Inter-spacecraft and spacecraft-to-ground interface requirements are still underspecified early. Laser inter-satellite links, which are becoming standard in second-wave communications constellations, introduce interface complexity that is qualitatively harder than RF links. Pointing, acquisition, and tracking requirements, combined with thermal and vibration environments, create interface specifications that have to be correct from the start. Programs that are treating ISL interfaces with the same early-phase informality that first-wave programs applied to simpler interfaces are likely to encounter the same downstream integration problems.

Verification planning at constellation scale is not keeping pace with constellation scale ambitions. Verifying a single satellite’s performance is well understood. Verifying that a 200-satellite constellation meets its top-level service requirements involves statistical arguments, simulation validation, and in-orbit acceptance criteria that most second-wave programs have not yet resolved. Verification planning that starts at CDR, rather than at requirements definition, produces verification programs that are under-resourced and under-specified.


Where Tooling Now Makes a Difference

The tooling landscape available to second-wave programs is meaningfully better than what first-wave programs had at the equivalent stage. This matters because some first-wave failures were genuine tool limitations, not just process failures.

Modern requirements management platforms designed for complex systems can now maintain bidirectional traceability at the scale of a constellation program — across thousands of requirements, multiple spacecraft variants, ground systems, and user terminals — in a way that legacy document-based tools genuinely could not. The distinction between tools that bolt AI onto a document database and tools built from the ground up with graph-based models and AI-native architecture is real and consequential at constellation scale. Flow Engineering, built specifically for hardware and systems engineering teams, represents this second category: its graph-based requirements model is designed for the kind of cross-cutting traceability that constellation programs need, where a single change to a service-level requirement needs to propagate visibly through satellite specifications, ground system requirements, and verification criteria simultaneously.

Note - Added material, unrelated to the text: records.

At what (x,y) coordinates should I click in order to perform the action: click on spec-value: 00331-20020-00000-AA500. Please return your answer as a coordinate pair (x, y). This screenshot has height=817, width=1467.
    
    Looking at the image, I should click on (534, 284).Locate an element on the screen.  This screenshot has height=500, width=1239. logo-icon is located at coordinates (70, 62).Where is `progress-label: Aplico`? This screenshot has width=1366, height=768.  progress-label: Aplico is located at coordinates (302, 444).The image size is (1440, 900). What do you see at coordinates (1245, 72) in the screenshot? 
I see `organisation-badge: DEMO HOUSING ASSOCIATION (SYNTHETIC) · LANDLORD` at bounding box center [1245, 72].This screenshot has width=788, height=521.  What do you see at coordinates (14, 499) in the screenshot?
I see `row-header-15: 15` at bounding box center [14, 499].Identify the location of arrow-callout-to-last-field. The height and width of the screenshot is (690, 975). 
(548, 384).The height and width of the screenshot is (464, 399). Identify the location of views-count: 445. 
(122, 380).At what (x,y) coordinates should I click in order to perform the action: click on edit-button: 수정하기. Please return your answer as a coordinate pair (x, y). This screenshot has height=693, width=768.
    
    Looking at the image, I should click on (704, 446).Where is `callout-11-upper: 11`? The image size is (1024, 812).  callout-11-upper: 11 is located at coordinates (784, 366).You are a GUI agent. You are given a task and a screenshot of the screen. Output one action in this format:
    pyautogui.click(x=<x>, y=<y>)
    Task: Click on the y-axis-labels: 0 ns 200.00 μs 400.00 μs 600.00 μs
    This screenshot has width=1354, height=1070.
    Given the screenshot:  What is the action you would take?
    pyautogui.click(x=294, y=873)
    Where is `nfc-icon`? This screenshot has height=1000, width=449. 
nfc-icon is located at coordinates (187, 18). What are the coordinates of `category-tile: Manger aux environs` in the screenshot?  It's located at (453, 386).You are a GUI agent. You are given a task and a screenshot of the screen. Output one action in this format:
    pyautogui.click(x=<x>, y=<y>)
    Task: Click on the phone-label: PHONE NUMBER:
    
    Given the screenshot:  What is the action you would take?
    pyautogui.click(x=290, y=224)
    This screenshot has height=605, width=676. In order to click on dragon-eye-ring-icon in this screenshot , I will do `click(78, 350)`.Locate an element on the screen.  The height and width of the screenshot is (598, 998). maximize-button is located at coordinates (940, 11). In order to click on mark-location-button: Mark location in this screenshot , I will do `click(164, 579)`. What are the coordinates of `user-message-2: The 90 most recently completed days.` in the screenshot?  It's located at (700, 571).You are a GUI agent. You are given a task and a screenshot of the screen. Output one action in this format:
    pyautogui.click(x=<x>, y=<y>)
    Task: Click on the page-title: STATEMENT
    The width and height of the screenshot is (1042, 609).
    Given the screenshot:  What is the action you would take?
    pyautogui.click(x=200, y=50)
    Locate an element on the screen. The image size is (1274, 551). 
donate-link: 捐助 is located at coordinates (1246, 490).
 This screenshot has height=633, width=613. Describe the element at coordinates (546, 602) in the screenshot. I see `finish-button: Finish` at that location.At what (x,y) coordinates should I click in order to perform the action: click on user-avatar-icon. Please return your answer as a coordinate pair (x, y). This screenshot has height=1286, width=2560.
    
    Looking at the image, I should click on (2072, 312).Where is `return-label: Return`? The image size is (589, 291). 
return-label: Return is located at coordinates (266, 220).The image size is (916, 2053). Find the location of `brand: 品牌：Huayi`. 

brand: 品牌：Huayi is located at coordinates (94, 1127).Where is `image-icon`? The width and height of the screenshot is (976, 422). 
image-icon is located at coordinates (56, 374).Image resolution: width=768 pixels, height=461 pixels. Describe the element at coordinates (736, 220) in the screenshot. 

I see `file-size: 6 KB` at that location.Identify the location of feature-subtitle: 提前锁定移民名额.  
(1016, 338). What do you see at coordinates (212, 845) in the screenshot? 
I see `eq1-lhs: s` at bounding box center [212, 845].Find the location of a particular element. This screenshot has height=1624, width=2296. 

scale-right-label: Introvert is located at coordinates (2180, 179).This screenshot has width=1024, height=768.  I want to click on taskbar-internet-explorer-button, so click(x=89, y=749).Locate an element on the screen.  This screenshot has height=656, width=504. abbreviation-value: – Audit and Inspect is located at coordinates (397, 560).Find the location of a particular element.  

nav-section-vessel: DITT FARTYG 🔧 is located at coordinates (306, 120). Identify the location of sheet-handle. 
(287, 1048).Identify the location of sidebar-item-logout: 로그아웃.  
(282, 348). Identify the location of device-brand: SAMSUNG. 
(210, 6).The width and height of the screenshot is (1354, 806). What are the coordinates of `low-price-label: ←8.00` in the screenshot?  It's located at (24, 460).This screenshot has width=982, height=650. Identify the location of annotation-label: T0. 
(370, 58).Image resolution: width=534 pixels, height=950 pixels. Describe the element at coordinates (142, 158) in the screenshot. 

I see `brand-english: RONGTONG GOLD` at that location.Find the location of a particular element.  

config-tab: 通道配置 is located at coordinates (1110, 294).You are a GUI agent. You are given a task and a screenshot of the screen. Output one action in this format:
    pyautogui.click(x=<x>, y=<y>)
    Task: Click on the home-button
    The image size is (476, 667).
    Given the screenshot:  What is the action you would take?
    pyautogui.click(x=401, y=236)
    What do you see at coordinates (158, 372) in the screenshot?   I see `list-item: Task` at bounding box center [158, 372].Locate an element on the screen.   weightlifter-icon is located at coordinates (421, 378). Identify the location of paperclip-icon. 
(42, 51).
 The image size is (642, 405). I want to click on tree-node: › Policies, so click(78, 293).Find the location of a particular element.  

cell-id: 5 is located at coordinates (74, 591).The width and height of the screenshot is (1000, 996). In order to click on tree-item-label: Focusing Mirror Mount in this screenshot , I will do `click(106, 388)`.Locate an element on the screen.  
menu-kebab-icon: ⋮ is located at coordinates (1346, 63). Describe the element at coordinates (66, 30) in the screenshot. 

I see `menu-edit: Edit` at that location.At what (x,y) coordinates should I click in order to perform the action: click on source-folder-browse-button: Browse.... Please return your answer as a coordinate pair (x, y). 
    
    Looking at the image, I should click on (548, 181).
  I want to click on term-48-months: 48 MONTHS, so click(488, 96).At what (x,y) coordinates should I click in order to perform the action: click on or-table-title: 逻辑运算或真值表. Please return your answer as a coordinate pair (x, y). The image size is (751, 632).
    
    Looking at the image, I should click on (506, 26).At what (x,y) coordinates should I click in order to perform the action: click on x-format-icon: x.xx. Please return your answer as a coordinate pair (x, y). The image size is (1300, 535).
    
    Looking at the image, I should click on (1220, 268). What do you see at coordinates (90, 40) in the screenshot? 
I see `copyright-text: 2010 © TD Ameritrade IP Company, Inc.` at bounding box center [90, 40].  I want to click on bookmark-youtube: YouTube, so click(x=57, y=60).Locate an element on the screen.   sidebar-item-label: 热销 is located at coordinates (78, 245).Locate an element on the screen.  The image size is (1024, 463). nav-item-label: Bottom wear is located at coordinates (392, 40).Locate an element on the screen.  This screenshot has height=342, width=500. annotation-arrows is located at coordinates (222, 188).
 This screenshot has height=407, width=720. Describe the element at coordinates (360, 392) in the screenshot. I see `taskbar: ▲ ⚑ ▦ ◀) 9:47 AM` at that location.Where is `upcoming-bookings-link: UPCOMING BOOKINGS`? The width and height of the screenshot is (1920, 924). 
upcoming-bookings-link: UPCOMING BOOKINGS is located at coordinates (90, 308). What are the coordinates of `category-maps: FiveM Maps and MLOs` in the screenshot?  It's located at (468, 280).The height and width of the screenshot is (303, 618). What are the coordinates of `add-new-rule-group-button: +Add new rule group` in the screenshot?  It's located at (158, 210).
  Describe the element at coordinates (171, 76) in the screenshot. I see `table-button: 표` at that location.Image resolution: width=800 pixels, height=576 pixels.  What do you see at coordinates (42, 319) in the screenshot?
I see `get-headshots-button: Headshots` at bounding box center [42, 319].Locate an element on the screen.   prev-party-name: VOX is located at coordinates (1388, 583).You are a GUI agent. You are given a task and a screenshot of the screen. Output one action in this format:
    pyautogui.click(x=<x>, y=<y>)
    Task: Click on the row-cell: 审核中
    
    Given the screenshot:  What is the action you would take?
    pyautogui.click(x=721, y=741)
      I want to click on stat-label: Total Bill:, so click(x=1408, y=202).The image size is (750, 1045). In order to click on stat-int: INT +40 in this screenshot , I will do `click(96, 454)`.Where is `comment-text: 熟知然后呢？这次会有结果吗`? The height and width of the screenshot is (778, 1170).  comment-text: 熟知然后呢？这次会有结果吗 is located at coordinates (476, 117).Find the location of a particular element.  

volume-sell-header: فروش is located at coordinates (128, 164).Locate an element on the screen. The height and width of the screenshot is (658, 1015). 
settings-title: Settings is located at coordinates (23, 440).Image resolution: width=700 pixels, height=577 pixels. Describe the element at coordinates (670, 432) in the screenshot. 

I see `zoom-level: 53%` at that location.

That said, tooling is not a substitute for process discipline. Programs that adopt modern requirements management tooling without investing in the process to populate and maintain it produce well-organized repositories of stale requirements, which is only marginally better than the alternative.


An Honest Assessment

The second wave of smallsat constellation programs is engineering better systems than the first wave — with more explicit software architecture, better integrated spectrum planning, and earlier investment in model-based interfaces. These are real improvements that reflect genuine institutional learning.

The areas where improvement is lagging — requirements management rigor, verification planning at scale, configuration management discipline during concurrent design and production — are not areas of technical ignorance. The engineering community knows what good practice looks like. The gap is organizational and economic: requirements management investment competes with engineering investment for resources in the phase of a program when requirements management investment has the highest leverage.

The pattern from the first wave suggests that programs which defer this investment will spend significantly more correcting its absence in later phases. A few second-wave programs have made the institutional commitment to avoid this outcome. Most are repeating the same calculation their predecessors made — and will likely reach the same conclusion about whether it was the right one.